Aku berpikir jika jawaban Adrian masuk akal dan akan kulakukan nanti malam, “Oh gitu ya, okelah makasih yan”
Akhirnya aku menemukan petunjuk, karena kemarin malam aku ke sekolah untuk memenuhi permintaan Cindi. Entah aku salah dengar atau salah perhitungan Cindi kemarin malam tidak datang “Malam sabtu atau sabtu malam” dua pernyataan yang berbeda.

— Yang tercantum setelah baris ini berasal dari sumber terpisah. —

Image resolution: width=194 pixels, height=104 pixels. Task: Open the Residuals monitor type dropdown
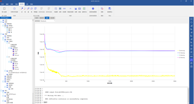[48, 21]
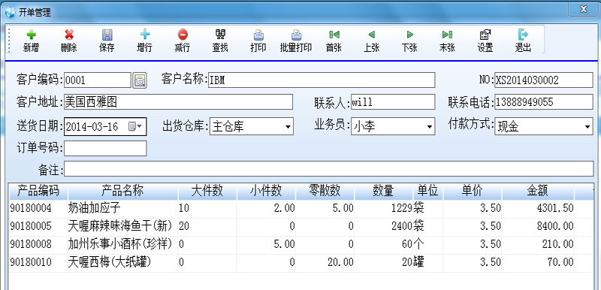Open 设置 settings from toolbar
Viewport: 601px width, 290px height.
click(485, 35)
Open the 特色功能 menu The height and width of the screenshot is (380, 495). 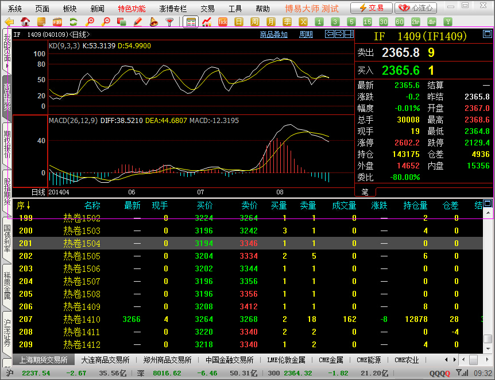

Rencana ku adalah menunggu Cindi sambil selesai Shalat Magrib tetapi ia tidak datang dan aku kembali menunggu sampai selesai Isya’. Namun Cindi tak kunjung datang mungkin aku salah tanggap, tetapi sebelum pulang aku berusaha mencari jalan masuk ke sekolah bagian dalam tetapi semua pintu gerbang tertutup. Pikirku semua jalan sudah tidak ada, tapi mendengar jawaban Adrian aku akhirnya menemukan jalan.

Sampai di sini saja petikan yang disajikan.